> Provided records:
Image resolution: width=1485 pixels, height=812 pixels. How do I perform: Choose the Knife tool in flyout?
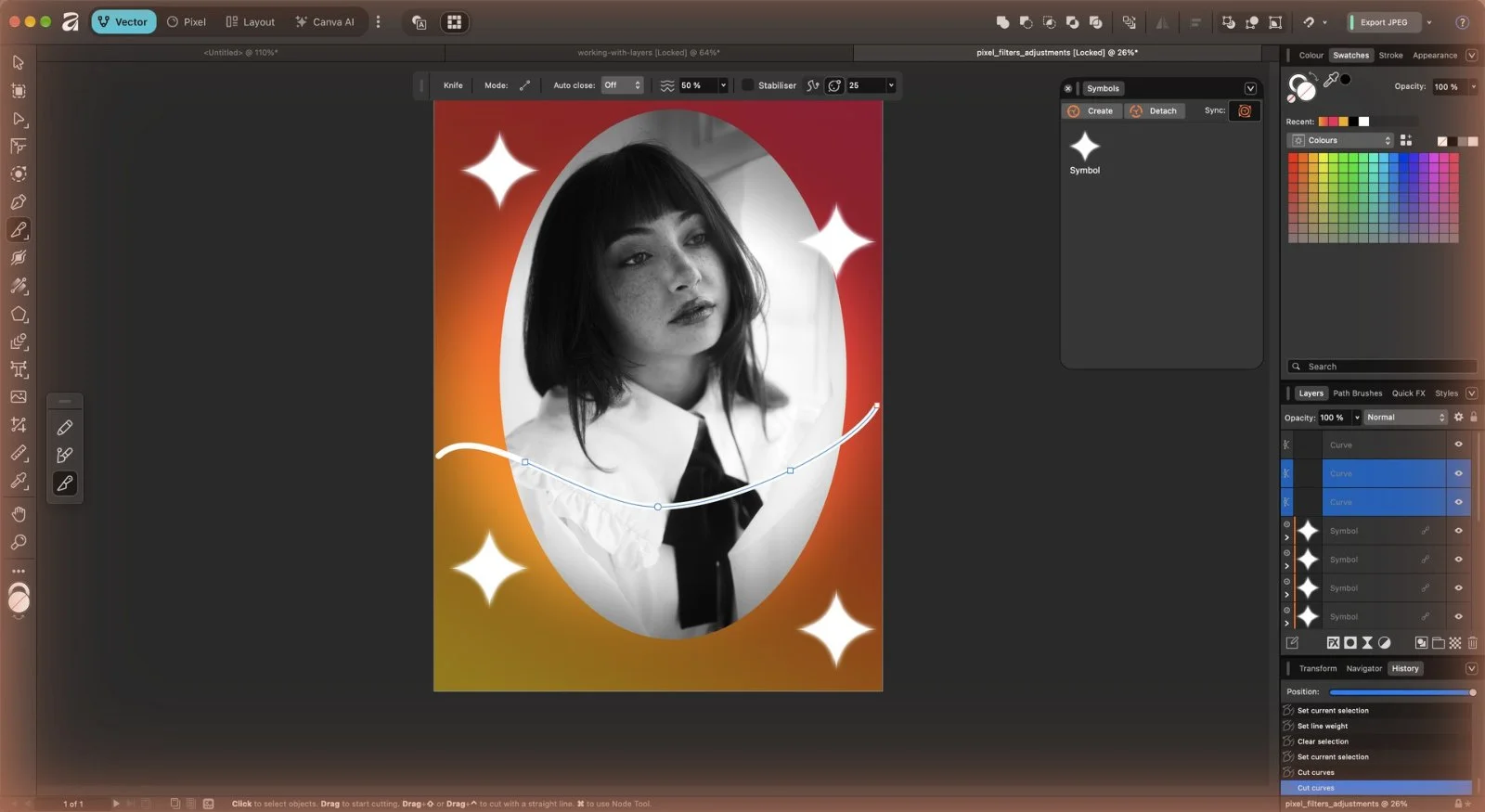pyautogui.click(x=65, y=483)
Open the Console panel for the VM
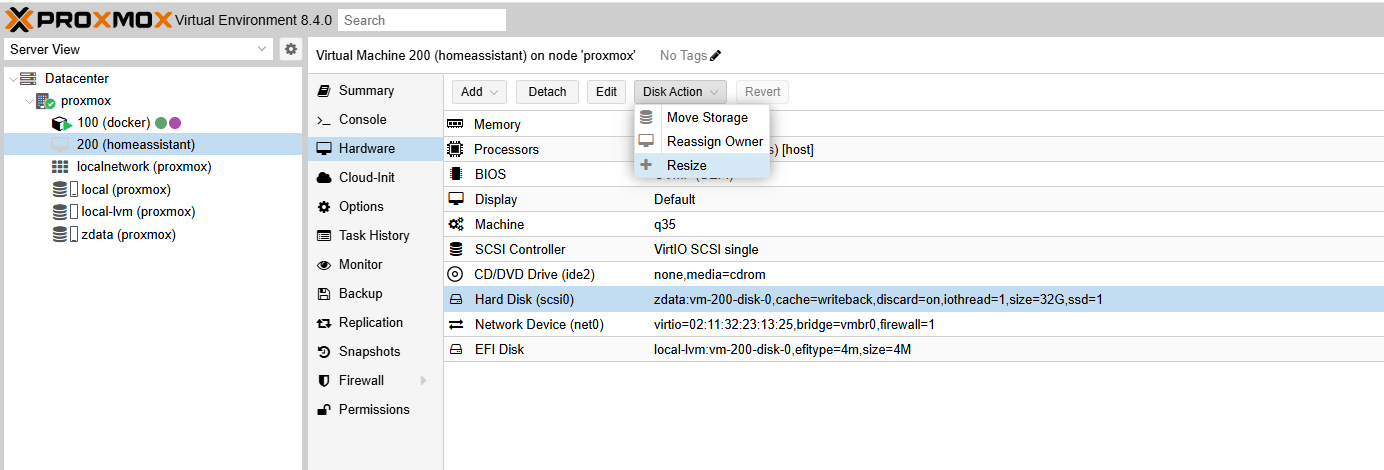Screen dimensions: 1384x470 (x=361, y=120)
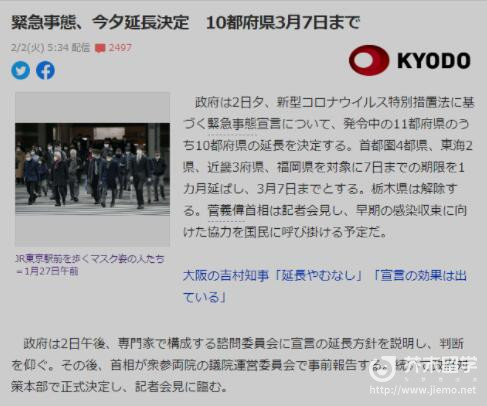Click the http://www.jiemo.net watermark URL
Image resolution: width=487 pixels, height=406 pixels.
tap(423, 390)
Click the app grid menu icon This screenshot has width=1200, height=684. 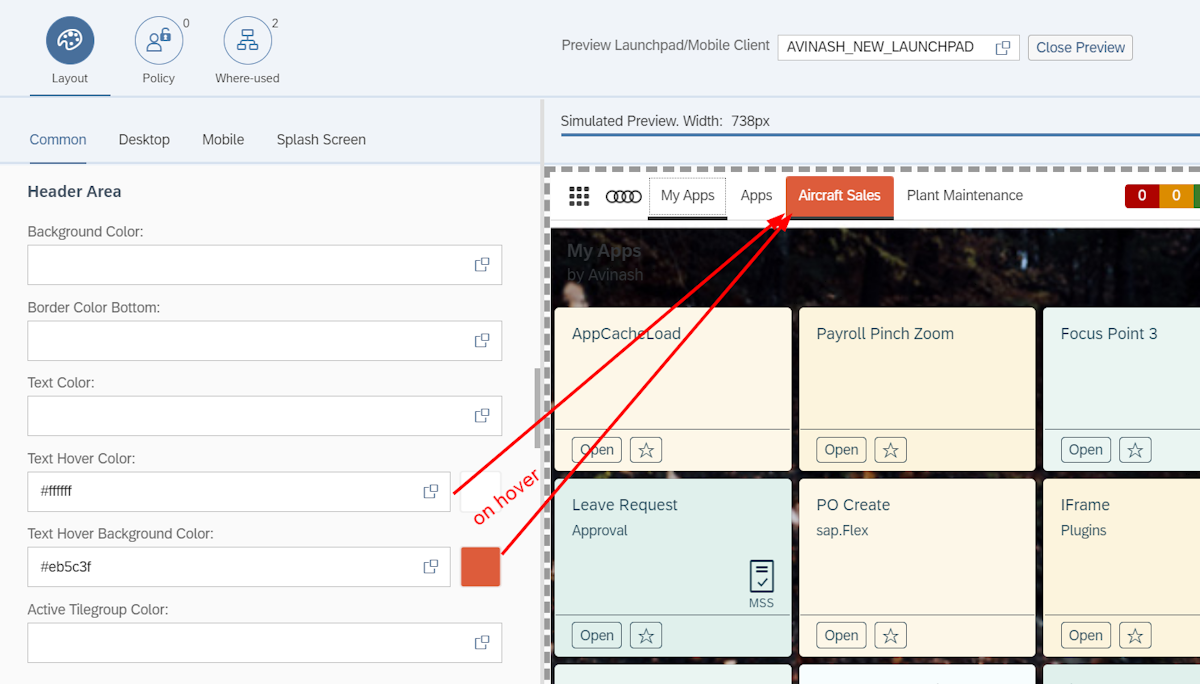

---

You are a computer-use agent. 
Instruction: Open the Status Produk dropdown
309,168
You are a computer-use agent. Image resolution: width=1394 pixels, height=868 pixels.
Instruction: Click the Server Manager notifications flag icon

> Your goal: Find the string "agent" in the listing and return every line that holds it.

> Answer for the task:
You are a computer-use agent. 
You are a computer-use agent. Image resolution: width=1394 pixels, height=868 pixels.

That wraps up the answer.